EXCERPTED TEXT ▸
Are people actually using Robinhood for anything serious?
Personally, if something goes wrong with my money, there needs to be someone on a phone line somewhere to call. I don't understand why anyone would settle for _nonexistant_ customer service.
My auto investment is in vanguard which is the bulk of it and I have Robinhood for random day trading. I’ve never needed to call or needed support from either. I trust vanguard more but Robinhoods mobile app is better than vanguard. Both have their purpose.
Does anyone know how much Bankman-Fried's company paid for those shares? Does this represent a good deal for Robinhood, or are they paying a premium to get them back?
The SEC filing where SBF disclosed his stake was May 2, 2022. There was a noticeable HOOD volume increase on April 27-28-29 so let's assume that's when they were purchased. The range for that time period was $9.00-10.79/share.
However, that was on the open market so Robin Hood's proceeds were $0.00.
The robin hood IPO was at $38/share which is more than $10.96 a share so in that sense it's a good deal for them.
Shares were sold at $10.96, a ~2% discount to the current $11.18 share price. Was the US not able to sell these shares on the open market because it would tank the price and value of the shares?
Never mind the incorrect math, you have a timing problem: you looked at the price this morning after reading the news about it, but the deal was effectively done overnight. Yesterday's closing price for the stock was $10.89.
This has nothing to do with his criminal trial, this has to do with his company filing for bankruptcy. If he didn't want the gov't to auction of his companies assets in order to satisfy his creditors... then he shouldn't have declared bankruptcy, as that's exactly what happens in a bankruptcy proceeding.
Is this part of bankruptcy or the criminal trial? It was the US marshals that sold it that sounds more like criminal asset forfeiture. I did not dig too deep but not immediately clear.
> Are the government typically allowed to seize and sell your assets and possibly redistribute the proceeds before you’ve even been to court?
Yes, asset seizure is the norm for law enforcement in America.
> What if he needed those funds for his legal defence?
The money is in a limbo state, as it might be proceeds from crimes. The justice system doesn't want you using proceeds from crimes in any way, shape or form.
> asset seizure is the norm for law enforcement in America
Freeze and seizure, sure. Pre-trial disposal, no. In this case, the headline is being loose in that these aren't Bankman-Fried the natural person's shares, they're a bankrupt entity's. Selling a bankrupt entity's stuff is par for the course.
AFAICT he pledged them to BlockFi to try to stop a margin call, and they went bankrupt, so its just a question of which bankruptcy claims they are for.
Not the customers, but FTX lenders investors. There are likely tons of lawsuits filed by them to claim their piece of the govt seized assets. Its up to the govt to decide whether to help customers or investors and lenders.
I think too many people got used to crypto’s “well if the software says it…” mortal/legal/ethical code.
They assume that traditional finance isn’t a thoughtfully designed system with checks and balances because they were blindly railing against it before.
Haven’t FTX’s bankruptcy lawyers already billed $200m? That’s money that isn’t going to FTX’s creditors.
Sure, people have scammed larger sums, but I wouldn’t conclude the traditional financial system is thoughtfully designed with checks and balances while lawyers are making hundreds of millions processing bankruptcy transactions.

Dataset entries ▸
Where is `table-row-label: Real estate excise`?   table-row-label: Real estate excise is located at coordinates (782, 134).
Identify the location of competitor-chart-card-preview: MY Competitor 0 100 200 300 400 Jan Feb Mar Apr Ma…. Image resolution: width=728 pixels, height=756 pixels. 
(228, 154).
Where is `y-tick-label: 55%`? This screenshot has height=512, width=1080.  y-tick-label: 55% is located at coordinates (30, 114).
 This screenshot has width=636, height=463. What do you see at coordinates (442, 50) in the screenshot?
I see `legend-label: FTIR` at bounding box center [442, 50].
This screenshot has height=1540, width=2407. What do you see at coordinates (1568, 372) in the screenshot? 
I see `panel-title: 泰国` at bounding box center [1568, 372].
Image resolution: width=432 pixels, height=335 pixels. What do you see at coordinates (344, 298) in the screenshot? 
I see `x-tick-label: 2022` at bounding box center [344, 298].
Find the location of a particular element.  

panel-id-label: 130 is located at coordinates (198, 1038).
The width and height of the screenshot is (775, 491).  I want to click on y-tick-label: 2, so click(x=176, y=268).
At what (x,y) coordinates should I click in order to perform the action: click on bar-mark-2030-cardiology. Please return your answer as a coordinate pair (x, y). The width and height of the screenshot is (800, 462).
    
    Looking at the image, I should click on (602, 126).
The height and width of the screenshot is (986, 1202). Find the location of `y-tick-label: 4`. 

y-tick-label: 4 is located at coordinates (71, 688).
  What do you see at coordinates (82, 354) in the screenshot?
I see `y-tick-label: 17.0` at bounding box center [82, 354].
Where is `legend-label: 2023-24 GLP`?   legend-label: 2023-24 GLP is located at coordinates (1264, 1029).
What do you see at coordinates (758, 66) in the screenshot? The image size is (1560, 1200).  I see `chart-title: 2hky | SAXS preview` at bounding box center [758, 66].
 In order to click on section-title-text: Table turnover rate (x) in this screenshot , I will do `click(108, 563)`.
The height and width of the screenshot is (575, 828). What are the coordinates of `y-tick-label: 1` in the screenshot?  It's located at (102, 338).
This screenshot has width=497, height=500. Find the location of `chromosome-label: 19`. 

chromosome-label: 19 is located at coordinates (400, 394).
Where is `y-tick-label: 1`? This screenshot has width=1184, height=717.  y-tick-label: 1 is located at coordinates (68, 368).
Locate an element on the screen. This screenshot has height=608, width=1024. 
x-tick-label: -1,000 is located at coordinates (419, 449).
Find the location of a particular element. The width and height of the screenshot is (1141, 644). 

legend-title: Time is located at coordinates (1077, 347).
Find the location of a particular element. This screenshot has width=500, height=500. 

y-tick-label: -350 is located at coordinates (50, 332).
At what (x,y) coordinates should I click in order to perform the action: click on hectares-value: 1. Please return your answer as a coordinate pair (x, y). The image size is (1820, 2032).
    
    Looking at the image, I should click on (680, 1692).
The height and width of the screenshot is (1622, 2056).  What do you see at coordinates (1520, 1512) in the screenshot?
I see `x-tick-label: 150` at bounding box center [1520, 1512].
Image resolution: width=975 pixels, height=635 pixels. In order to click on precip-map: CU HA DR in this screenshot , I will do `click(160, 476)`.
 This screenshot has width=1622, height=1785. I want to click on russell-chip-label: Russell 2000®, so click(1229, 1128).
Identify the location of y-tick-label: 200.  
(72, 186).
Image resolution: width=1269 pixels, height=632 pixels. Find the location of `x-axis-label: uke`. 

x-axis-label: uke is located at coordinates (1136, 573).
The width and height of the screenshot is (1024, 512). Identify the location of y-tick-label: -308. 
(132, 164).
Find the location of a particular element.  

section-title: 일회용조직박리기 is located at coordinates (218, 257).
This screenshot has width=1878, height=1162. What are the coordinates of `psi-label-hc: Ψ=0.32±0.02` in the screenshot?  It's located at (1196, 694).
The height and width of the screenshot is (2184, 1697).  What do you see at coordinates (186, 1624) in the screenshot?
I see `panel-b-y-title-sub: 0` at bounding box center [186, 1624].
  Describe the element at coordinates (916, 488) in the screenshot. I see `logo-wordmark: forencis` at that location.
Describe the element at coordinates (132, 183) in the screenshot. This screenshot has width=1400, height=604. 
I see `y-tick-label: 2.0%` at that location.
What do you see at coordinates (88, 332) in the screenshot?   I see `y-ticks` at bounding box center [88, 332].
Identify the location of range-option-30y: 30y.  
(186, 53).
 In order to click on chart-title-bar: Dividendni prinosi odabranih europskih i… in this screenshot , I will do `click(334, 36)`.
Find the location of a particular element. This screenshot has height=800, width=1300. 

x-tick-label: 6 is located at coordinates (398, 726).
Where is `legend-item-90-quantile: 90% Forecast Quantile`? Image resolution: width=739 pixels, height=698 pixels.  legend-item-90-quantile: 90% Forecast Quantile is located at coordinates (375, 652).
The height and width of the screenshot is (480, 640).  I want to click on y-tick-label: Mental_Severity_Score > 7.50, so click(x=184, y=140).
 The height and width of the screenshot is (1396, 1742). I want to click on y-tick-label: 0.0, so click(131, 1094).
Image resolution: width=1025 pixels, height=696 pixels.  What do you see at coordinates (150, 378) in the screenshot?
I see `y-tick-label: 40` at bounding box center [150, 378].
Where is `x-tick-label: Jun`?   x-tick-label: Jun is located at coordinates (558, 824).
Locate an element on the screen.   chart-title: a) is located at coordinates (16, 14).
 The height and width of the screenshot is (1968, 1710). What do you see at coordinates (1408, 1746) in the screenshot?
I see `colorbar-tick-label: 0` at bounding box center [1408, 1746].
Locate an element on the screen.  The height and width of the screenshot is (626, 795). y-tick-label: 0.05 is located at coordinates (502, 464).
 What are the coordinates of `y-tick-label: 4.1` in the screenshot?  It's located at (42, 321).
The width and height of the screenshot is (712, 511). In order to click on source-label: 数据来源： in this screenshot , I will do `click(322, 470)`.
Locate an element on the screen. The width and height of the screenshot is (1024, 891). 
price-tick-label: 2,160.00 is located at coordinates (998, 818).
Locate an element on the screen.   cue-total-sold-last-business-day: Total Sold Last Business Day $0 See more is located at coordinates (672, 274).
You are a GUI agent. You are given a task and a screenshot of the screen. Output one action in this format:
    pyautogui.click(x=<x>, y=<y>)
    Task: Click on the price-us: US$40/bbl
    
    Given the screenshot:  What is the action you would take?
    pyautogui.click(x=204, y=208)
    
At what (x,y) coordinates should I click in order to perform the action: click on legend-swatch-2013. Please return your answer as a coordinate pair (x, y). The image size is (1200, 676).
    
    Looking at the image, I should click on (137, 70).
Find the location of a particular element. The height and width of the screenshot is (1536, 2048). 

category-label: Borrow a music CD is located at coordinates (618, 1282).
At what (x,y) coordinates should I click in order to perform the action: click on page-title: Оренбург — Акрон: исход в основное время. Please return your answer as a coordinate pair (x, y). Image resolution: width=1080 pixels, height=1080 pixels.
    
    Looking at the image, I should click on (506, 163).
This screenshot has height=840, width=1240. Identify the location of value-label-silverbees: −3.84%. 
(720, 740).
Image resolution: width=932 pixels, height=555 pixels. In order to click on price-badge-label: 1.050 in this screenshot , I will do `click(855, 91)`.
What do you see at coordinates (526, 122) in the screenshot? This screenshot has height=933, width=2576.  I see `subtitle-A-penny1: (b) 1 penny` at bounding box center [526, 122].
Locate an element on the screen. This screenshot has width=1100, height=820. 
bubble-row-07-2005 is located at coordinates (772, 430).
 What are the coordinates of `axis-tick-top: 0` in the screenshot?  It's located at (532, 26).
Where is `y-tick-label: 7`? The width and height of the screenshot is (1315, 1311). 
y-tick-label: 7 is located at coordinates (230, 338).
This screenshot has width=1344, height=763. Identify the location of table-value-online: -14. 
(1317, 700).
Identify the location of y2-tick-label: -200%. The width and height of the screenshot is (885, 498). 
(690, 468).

TASK PROMPT ▸ Copy everything in the Robinhood discussion from "The SEC filing" down to "of the shares?", swapping "open market" for "public exchange" wherever it appears.

ANSWER FOR THIS EXERCISE ▸
The SEC filing where SBF disclosed his stake was May 2, 2022. There was a noticeable HOOD volume increase on April 27-28-29 so let's assume that's when they were purchased. The range for that time period was $9.00-10.79/share.
However, that was on the public exchange so Robin Hood's proceeds were $0.00.
The robin hood IPO was at $38/share which is more than $10.96 a share so in that sense it's a good deal for them.
Shares were sold at $10.96, a ~2% discount to the current $11.18 share price. Was the US not able to sell these shares on the public exchange because it would tank the price and value of the shares?